As companies deploy automation solutions to digitize their workflows and processes, there are many instances when structured and unstructured data from documents needs to be put into a system or used in a process. Typically, this is done via manual transcription or using an extraction tool that is dependent on creating and maintaining document layout templates that map out the location of key information. These methods are time-consuming and require scores of workers to maintain.
Automation Anywhere intelligent document processing solution, IQ Bot, uses a combination of artificial intelligence (AI) technologies to easily obtain data from documents and the need for document layout maps. The latest release of IQ Bot for Enterprise A2019 includes new pre-trained models for invoice extraction. IQ Bot auto-extraction further leverages AI to create models that speed data extraction for invoices, so users can get up and running with extracting data without the need to train a custom document extraction model.

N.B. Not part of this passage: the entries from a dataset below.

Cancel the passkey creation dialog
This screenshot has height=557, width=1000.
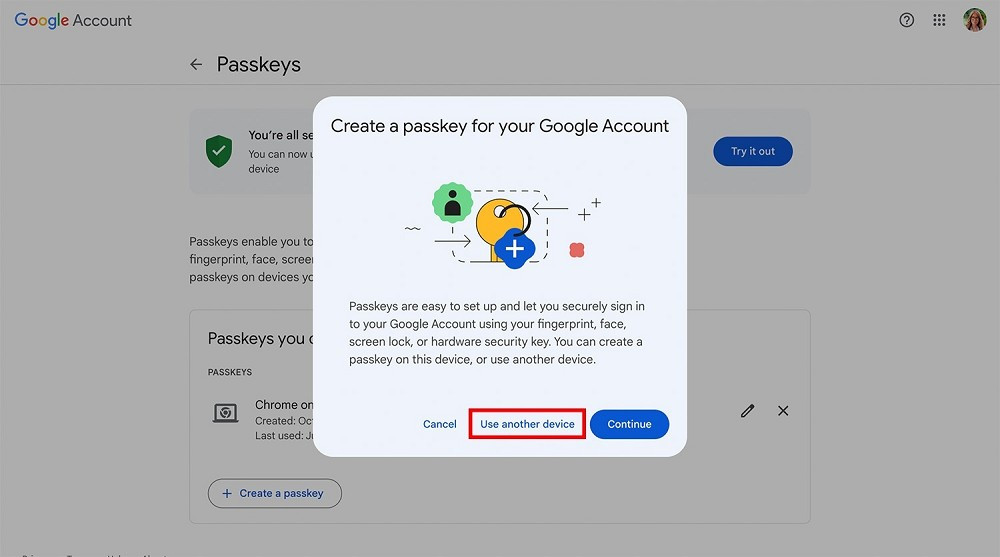(439, 424)
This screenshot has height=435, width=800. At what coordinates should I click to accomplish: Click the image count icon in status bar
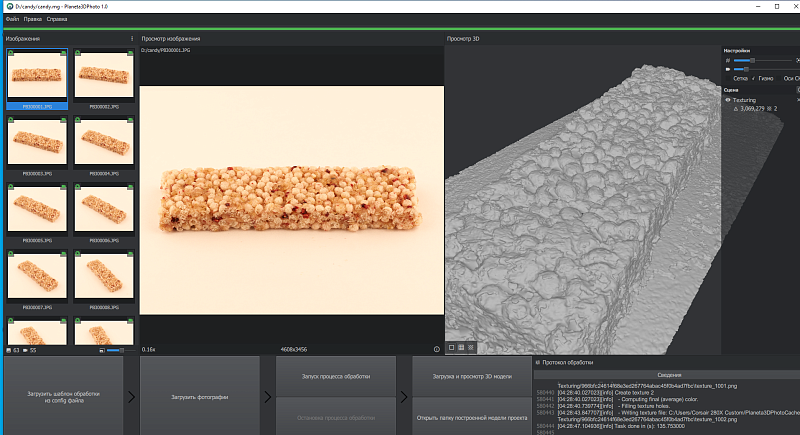[x=9, y=350]
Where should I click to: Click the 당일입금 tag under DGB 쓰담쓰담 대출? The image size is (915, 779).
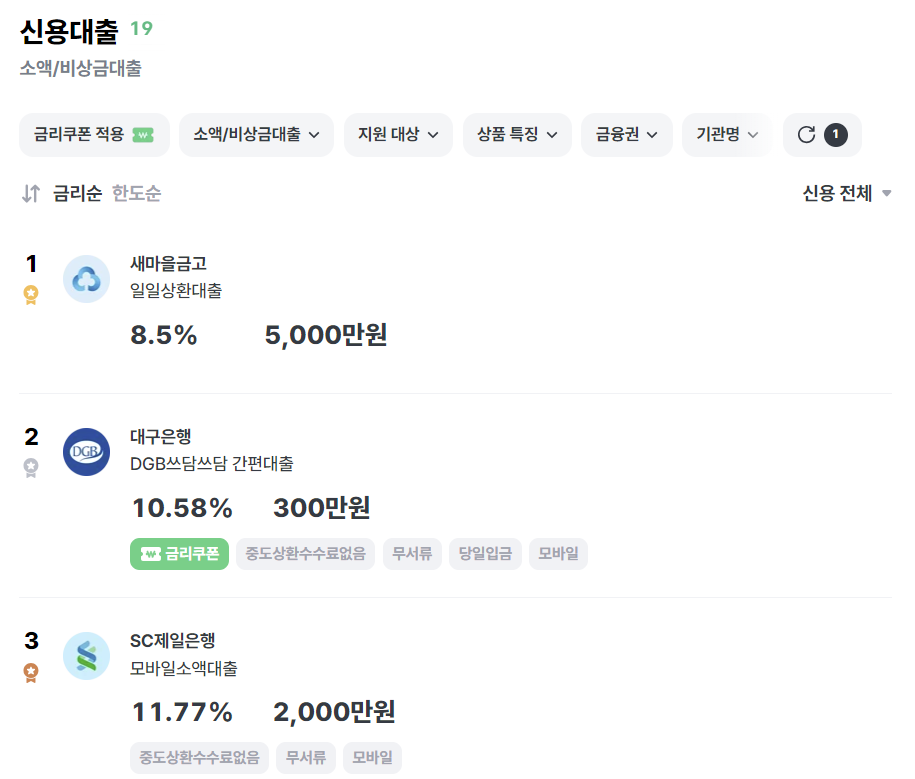485,553
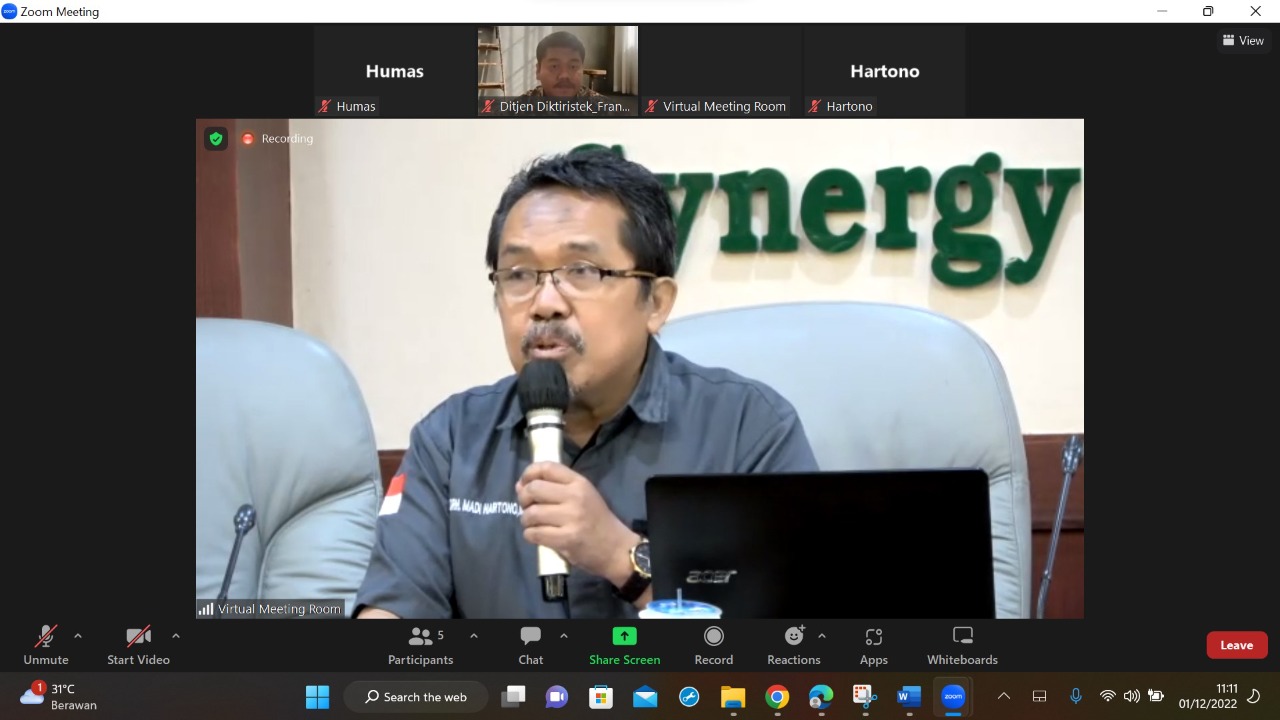1280x720 pixels.
Task: Open Whiteboards in the meeting toolbar
Action: [962, 645]
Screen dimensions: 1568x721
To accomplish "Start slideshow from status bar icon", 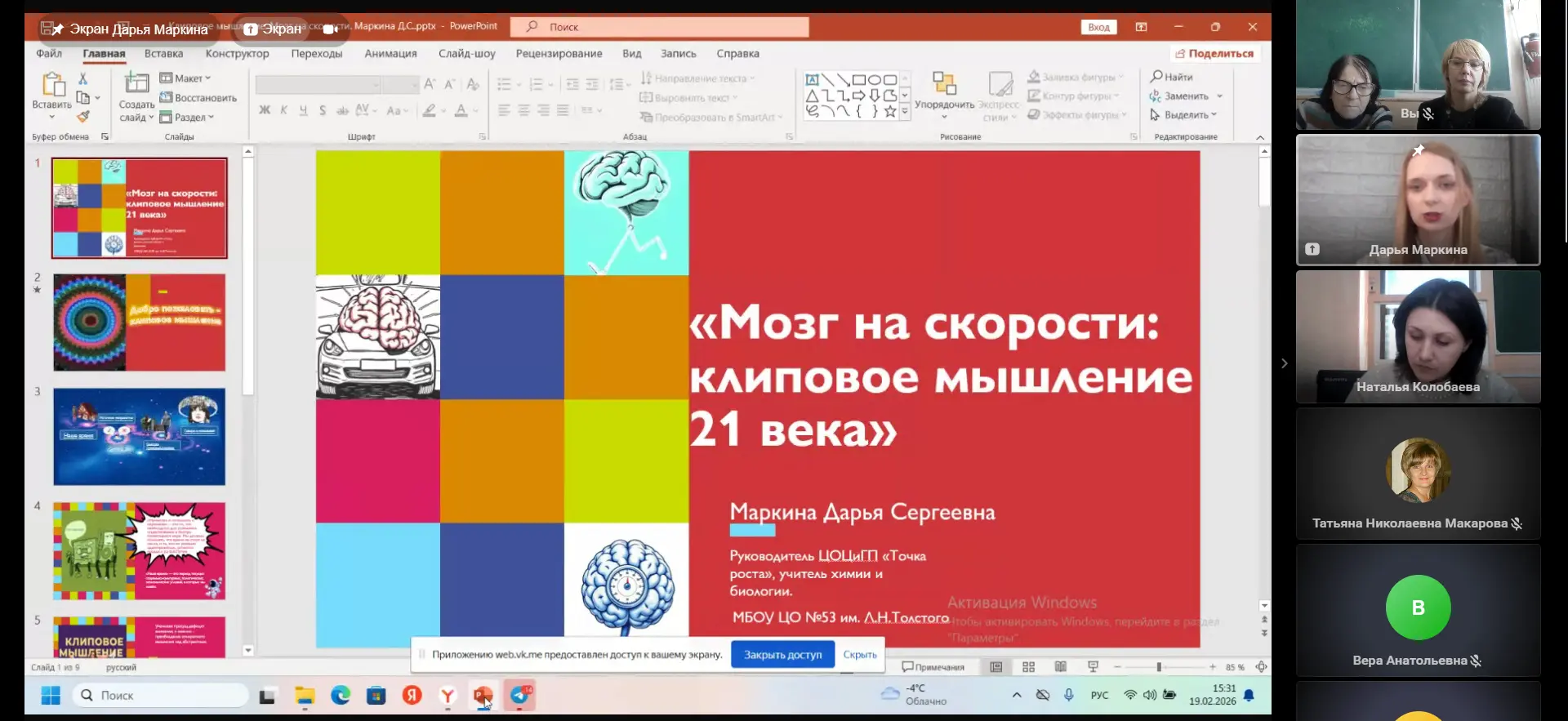I will 1093,667.
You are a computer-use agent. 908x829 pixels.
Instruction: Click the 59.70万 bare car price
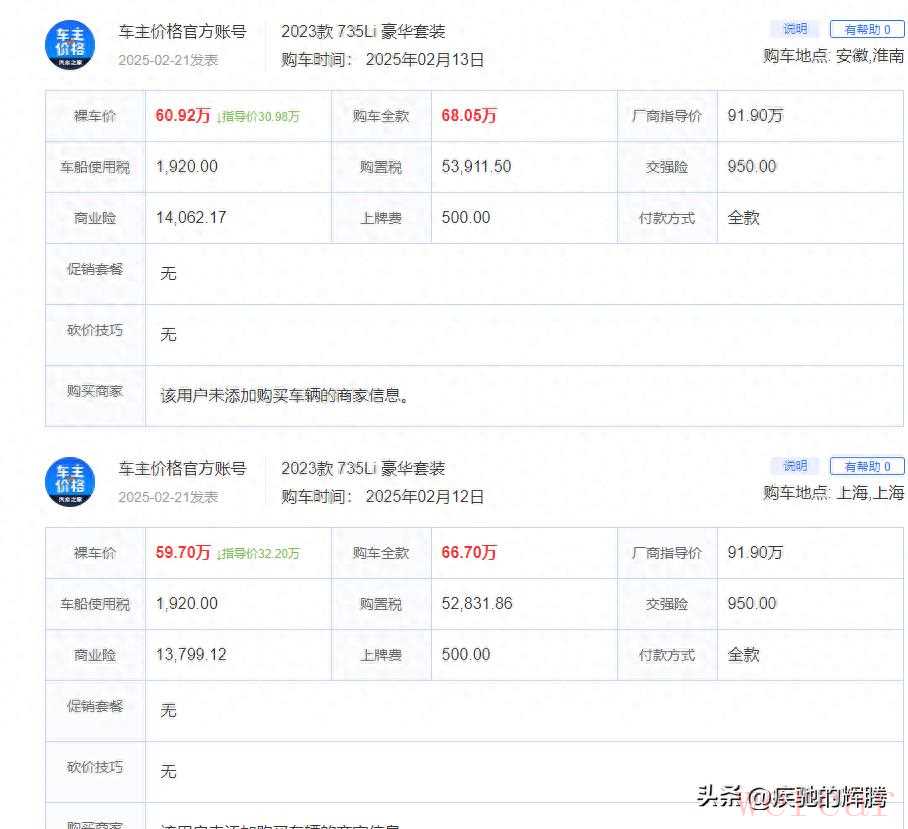183,552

Consider the visual blocks
Let’s take a moment to examine an invoice and deconstruct it into visual blocks. The invoice will typically contain many different elements such as:
- Order numbers
- Table elements
When looking at an invoice, we can quickly identify these blocks and see various patterns associated with each of the elements. For example, the format of a “date” block differs from the “address” block. These elements need to be handled differently. For example, a different action is required for the table elements vs. number fields vs. graphics.
This identification is necessary and requires different implied logic and rules so that the elements can be properly extracted and grouped and the information structured. For example, take an instance where a description stretches across multiple lines or a case where serial numbers are embedded into the columns. The first step is understanding what an object is to properly structure and extract information in a useful matter.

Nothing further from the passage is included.